Thanks to the ACA, most private health insurance plans must cover women’s preventive services without additional out-of-pocket costs to women, including well-woman visits, contraception counseling and follow up care, sexually transmitted infections (STI) counseling, interpersonal and domestic violence screening, cervical cancer screening, gestational diabetes screening, HIV screening, breast cancer screening, and breastfeeding services and supplies. These services were established using evidence-based, scientific review and assessments of which services are shown to provide most benefit and value to women’s health and lives.

According to a recent survey conducted by the Kaiser Family Foundation, women’s use of preventive services has been on the rise since the ACA’s passage. In 2017, eighty-one percent of women reported that they have had a well-woman visit in the past year, and most women have had cancer screenings in the past year, including 71 percent of women receiving a mammogram and 66 percent receiving a Pap test.

Yet despite this important progress in overall use of women’s preventive services, data continues to show disparities in women receiving preventive care. Why is this? It’s a combination of financial means, social and cultural aspects, and knowledge of these services.

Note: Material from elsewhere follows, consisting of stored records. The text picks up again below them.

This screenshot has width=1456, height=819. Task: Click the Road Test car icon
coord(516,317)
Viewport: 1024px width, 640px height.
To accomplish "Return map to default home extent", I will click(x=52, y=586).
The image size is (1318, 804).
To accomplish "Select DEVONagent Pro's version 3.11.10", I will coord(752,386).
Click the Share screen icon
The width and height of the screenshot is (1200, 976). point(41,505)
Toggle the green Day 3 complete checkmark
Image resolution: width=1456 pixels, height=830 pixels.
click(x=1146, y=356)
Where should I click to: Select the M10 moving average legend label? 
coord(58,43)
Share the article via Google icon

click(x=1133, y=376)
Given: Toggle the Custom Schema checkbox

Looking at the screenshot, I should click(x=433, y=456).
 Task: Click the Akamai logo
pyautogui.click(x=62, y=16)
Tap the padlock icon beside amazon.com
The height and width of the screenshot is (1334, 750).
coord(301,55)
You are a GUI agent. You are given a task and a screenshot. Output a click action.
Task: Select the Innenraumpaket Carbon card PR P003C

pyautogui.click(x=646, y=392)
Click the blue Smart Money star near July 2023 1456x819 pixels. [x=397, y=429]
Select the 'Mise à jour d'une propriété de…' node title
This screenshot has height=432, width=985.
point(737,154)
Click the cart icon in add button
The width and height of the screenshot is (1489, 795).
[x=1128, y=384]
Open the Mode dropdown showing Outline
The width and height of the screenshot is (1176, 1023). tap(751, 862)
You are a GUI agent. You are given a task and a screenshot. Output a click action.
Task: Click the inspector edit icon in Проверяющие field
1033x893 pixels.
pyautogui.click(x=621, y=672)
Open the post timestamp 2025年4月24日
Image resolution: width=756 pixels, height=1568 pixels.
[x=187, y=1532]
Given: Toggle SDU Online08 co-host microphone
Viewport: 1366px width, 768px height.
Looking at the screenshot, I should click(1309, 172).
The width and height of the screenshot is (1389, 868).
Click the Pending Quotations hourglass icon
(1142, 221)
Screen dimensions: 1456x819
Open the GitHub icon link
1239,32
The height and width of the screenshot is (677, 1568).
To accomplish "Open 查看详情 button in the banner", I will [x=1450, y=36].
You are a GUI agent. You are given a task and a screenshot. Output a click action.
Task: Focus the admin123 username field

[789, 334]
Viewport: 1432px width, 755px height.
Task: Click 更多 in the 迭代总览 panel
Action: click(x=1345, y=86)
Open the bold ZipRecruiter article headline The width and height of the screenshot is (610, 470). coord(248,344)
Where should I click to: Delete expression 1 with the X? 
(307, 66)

That’s why we created the Care Women Deserve campaign with a mission to educate people about these preventive services available at no out-pocket-costs and remind everyone that the ACA is what made it available. There is still much to work to be done to build off of the foundation laid by the ACA to ensure coverage of the services. You can take action by taking advantage of the services. Start by scheduling your well-woman visit and talking to your health care provider about the preventive services you need to stay healthy. Then, spread the word and tell the loved ones in your life to get the care they deserve.